# Assignment:
Begin at the first line of the records below and, please, give each line again exactly until the line with "Select Hero1 in the class list" is included.

# Supplied entries:

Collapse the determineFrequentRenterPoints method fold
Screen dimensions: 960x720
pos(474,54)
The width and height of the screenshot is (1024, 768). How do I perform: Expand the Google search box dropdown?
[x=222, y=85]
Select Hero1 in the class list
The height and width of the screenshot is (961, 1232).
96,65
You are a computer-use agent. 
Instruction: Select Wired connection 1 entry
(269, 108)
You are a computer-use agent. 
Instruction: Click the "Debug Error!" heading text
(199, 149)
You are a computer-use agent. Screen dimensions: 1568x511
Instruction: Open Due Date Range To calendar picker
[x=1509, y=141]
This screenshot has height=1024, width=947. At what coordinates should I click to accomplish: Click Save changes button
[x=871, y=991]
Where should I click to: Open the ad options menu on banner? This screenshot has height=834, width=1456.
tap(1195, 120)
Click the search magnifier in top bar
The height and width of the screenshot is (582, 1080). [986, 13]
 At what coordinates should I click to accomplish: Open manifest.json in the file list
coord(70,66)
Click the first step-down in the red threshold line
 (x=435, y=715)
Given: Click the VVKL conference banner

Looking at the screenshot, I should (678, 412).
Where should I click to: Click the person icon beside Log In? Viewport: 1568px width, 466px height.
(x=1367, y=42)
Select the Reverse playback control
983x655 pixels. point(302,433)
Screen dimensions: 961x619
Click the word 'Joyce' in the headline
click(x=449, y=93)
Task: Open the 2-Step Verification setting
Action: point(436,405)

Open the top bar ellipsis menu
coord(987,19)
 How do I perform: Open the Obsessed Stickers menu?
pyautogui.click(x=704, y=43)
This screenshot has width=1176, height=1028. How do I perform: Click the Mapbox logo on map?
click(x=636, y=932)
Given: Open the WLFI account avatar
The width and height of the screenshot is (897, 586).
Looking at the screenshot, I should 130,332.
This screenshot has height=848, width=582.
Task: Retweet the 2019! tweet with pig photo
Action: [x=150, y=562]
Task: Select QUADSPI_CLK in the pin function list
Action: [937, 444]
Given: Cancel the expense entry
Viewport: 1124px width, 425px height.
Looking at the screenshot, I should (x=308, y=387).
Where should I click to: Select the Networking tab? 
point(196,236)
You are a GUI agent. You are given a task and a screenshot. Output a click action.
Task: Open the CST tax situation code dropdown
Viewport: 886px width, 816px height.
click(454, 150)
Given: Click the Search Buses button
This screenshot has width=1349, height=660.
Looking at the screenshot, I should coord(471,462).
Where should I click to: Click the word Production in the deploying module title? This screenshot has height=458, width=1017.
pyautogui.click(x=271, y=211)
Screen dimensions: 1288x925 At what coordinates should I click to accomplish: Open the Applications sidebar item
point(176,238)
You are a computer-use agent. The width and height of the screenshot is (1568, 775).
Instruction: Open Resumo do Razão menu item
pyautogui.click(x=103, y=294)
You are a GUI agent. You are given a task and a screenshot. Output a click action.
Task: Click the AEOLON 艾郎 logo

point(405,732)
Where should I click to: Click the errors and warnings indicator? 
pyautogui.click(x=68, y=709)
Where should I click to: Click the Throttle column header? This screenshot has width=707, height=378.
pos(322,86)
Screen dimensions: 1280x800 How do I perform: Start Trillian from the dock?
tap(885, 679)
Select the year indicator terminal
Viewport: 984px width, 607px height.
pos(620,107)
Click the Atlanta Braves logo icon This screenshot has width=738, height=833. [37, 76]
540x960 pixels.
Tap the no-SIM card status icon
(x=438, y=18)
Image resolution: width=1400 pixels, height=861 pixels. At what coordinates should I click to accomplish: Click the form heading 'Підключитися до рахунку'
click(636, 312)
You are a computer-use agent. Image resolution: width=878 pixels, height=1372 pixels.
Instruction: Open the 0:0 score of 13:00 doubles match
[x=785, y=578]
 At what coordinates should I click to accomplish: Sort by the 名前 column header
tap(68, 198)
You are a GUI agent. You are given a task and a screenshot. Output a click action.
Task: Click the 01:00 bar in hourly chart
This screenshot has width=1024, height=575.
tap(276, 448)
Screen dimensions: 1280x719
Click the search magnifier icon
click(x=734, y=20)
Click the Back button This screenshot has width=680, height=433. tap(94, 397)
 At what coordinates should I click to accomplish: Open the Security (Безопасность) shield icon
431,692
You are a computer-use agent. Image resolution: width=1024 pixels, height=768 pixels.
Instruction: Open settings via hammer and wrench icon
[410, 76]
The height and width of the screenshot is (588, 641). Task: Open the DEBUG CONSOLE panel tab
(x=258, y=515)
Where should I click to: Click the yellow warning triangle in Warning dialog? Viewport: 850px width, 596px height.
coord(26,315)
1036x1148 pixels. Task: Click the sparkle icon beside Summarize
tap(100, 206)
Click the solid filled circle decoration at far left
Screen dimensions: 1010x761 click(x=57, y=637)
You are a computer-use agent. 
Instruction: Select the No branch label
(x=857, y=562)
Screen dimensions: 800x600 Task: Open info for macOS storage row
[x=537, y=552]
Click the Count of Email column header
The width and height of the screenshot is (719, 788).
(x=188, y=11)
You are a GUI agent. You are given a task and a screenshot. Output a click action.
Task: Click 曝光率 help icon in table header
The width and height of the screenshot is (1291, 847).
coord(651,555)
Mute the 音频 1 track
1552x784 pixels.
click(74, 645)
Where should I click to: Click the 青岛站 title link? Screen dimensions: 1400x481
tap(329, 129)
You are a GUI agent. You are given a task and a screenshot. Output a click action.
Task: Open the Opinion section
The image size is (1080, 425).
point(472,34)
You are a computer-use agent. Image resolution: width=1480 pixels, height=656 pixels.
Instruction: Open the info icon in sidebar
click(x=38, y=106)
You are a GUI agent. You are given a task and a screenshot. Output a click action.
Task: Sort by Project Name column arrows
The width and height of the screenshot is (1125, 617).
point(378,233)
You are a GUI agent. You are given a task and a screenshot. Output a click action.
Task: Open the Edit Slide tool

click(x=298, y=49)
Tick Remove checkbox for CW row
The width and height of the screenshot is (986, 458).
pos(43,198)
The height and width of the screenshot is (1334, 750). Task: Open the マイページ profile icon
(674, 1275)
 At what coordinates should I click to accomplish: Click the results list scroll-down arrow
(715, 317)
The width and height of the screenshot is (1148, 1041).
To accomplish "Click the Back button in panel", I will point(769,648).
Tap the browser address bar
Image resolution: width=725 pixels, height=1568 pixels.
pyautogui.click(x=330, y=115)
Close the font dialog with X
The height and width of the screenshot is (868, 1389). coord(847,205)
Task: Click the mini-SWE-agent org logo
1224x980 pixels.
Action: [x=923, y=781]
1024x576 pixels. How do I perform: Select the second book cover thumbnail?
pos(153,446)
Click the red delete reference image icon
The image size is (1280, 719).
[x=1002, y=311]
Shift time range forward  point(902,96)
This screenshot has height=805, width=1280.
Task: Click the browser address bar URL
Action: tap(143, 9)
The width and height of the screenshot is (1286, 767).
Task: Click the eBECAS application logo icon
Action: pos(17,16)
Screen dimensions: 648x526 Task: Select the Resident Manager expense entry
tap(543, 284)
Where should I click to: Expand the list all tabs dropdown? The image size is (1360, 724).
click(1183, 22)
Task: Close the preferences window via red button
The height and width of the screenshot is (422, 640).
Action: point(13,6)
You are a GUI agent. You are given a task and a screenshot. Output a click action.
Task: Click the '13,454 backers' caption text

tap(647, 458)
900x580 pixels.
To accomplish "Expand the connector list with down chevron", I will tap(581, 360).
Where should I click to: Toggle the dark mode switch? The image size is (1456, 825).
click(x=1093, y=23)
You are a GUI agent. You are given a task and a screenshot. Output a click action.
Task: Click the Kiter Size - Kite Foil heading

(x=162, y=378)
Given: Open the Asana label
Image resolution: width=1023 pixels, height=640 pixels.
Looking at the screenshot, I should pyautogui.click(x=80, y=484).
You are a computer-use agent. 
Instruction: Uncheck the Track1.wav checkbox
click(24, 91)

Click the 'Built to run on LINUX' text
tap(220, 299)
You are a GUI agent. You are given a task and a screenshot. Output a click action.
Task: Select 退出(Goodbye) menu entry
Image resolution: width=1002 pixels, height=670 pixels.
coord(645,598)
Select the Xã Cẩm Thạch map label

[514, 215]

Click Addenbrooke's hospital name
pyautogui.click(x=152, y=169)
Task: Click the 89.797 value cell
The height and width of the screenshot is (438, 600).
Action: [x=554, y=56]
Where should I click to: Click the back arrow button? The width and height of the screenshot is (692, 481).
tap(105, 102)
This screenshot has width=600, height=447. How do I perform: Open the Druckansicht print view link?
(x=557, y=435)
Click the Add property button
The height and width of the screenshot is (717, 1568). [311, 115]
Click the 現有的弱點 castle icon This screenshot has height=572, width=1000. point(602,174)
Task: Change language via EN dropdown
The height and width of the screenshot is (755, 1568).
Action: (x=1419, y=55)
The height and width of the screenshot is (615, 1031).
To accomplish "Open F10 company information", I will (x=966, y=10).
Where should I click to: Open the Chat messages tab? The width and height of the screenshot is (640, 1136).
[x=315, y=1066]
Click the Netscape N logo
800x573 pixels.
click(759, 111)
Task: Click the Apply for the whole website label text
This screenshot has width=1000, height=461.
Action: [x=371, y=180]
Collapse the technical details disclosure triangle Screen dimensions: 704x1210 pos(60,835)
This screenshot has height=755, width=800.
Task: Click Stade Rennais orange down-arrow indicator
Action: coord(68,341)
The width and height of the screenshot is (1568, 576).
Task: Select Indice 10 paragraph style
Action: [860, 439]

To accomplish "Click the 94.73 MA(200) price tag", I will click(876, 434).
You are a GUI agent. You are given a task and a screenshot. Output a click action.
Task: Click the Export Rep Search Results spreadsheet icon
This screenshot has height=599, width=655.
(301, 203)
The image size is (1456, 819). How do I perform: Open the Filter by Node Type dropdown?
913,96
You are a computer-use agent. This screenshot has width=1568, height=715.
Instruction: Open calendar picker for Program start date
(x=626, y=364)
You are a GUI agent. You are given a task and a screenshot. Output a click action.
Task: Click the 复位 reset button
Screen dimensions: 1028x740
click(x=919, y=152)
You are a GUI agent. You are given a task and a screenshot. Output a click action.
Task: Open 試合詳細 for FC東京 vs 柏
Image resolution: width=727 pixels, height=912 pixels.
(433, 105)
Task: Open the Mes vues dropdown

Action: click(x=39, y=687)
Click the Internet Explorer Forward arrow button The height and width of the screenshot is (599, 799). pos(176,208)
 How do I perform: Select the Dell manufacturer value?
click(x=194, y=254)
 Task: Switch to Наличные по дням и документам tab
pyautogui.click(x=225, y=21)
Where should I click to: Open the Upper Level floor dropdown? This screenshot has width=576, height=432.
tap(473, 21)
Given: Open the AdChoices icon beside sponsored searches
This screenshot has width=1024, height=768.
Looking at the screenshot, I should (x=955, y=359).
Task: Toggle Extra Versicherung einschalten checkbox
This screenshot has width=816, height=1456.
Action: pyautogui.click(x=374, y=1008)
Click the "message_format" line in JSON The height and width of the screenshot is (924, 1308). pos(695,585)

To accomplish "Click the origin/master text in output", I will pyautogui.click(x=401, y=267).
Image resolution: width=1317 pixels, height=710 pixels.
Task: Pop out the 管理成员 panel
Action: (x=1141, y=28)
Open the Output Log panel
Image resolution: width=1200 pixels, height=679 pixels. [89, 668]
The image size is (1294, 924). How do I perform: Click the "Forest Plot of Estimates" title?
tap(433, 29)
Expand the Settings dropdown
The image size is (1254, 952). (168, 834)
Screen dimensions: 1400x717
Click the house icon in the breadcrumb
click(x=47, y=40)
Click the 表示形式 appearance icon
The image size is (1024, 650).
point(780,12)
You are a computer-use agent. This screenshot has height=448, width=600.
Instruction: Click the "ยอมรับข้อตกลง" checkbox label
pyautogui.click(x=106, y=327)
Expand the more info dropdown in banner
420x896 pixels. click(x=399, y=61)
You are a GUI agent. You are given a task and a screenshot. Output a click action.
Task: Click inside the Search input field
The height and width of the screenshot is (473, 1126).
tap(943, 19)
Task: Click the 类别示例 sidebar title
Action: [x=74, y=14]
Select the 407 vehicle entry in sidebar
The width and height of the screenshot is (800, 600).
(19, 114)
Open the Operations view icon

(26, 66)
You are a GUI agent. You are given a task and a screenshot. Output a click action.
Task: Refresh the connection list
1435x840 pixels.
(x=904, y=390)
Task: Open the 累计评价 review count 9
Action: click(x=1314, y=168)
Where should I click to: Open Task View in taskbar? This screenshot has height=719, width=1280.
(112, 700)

# Final answer:
Collapse the determineFrequentRenterPoints method fold
Screen dimensions: 960x720
pos(474,54)
The width and height of the screenshot is (1024, 768). How do I perform: Expand the Google search box dropdown?
[x=222, y=85]
Select Hero1 in the class list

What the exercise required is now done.